■ **Task goal**: Where does "will" appear in the data? Return each line that holds it.
══ Extracted entries ══
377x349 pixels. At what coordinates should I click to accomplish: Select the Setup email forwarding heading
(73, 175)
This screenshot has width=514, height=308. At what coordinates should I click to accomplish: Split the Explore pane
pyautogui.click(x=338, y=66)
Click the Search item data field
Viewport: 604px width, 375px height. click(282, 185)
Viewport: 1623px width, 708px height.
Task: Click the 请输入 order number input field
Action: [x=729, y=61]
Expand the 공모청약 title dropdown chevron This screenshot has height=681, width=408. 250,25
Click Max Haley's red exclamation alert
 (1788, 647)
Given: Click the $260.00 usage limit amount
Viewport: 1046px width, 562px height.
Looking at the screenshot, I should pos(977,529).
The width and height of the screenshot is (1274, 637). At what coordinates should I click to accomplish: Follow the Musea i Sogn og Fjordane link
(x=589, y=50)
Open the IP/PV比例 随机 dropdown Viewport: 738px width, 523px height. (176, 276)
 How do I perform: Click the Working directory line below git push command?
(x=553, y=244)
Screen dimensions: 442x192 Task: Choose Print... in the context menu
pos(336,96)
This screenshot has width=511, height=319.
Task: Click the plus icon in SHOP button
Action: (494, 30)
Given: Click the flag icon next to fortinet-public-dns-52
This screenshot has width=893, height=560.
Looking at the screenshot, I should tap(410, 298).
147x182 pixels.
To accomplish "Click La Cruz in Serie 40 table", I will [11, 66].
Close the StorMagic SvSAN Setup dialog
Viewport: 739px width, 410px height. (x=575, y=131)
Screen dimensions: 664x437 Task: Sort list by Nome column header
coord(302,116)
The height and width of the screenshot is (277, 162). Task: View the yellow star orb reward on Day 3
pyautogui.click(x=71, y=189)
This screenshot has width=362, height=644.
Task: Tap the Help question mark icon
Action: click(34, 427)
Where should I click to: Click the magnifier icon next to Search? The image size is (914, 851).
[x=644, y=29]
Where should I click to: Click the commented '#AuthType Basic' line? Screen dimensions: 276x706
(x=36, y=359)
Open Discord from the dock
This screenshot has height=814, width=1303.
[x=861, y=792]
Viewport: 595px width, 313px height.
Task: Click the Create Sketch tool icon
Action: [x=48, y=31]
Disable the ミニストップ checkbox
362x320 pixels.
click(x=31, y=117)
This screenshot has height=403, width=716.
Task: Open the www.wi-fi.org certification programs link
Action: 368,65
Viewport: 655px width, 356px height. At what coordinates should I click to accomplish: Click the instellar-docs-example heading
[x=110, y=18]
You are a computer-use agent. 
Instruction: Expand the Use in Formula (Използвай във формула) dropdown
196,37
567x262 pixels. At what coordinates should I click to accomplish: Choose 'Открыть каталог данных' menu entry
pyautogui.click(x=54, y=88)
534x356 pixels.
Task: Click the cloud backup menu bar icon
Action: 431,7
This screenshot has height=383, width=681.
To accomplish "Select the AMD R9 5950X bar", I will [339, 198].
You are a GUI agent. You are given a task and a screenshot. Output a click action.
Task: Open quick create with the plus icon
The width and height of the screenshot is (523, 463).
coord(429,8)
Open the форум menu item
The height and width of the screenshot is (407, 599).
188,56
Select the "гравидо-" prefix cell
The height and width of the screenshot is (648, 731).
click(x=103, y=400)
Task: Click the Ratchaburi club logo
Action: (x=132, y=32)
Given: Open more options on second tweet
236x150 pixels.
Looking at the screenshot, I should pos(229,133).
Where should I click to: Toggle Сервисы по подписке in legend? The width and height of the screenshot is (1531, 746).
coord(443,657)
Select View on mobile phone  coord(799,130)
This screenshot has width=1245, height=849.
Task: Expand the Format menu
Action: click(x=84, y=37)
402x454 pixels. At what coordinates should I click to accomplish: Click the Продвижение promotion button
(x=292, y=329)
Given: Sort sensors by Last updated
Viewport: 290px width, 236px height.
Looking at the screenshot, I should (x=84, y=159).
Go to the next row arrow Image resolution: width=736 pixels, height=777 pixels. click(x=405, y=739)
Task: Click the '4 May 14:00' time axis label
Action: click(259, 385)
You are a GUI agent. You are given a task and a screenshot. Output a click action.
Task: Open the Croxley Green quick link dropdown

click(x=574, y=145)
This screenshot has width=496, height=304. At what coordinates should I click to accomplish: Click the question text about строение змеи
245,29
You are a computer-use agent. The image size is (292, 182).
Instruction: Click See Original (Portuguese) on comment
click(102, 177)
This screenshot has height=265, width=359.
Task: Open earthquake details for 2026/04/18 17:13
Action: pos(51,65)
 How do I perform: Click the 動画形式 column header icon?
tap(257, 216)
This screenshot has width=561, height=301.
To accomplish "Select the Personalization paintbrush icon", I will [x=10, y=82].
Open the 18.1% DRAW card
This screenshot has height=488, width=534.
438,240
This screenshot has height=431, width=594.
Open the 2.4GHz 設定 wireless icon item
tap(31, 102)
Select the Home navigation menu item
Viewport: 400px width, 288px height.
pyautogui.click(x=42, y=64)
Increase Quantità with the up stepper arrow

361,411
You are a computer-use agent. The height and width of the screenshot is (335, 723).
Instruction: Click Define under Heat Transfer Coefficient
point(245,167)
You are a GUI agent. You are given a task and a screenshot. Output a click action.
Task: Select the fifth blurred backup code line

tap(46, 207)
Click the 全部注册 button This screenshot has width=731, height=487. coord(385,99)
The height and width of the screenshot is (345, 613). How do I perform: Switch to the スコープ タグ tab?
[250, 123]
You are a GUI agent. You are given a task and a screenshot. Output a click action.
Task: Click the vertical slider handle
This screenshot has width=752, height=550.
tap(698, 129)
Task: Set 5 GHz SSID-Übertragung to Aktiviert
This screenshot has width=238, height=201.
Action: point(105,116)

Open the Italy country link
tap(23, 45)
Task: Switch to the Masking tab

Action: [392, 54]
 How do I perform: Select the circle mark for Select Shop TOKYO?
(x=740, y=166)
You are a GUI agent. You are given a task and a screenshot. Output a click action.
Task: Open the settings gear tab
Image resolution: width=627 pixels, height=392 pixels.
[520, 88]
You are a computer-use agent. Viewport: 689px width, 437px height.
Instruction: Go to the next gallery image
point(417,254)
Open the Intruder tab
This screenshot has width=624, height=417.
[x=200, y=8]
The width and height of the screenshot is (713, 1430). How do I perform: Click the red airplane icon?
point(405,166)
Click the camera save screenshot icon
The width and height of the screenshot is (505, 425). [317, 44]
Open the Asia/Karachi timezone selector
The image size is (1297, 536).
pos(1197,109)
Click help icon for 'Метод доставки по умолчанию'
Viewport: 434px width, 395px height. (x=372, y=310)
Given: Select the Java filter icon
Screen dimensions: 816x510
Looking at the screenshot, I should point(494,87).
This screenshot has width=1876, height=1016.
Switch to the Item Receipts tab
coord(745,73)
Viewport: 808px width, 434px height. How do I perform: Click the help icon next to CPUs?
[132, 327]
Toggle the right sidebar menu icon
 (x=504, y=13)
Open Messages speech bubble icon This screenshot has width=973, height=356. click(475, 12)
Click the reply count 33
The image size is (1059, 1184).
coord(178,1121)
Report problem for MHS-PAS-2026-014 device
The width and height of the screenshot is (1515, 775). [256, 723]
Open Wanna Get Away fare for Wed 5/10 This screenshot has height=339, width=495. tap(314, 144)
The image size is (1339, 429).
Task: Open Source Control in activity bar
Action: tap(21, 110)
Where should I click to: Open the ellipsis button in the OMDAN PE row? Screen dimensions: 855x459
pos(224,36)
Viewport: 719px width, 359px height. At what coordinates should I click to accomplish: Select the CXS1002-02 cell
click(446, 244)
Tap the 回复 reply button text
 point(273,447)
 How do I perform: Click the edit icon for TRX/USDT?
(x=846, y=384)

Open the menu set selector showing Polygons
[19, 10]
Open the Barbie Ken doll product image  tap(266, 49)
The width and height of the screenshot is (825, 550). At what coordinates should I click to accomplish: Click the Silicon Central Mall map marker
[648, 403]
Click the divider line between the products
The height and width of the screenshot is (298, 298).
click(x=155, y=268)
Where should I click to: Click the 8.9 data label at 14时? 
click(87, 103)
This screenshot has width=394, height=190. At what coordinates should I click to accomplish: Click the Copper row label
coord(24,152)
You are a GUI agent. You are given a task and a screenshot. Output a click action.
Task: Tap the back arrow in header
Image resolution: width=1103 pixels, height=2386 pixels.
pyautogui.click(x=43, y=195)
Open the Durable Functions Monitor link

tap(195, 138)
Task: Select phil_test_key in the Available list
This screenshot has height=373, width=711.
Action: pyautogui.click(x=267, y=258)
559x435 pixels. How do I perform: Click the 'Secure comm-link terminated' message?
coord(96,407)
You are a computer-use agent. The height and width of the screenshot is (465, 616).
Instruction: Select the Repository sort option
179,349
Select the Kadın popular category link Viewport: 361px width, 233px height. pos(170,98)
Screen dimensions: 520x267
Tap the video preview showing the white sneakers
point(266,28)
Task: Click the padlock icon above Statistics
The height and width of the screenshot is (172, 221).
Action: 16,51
═══
■ **Expected answer**:
To accomplish "Click La Cruz in Serie 40 table", I will [11, 66].
To accomplish "Select the AMD R9 5950X bar", I will [339, 198].
To accomplish "Select the Personalization paintbrush icon", I will [x=10, y=82].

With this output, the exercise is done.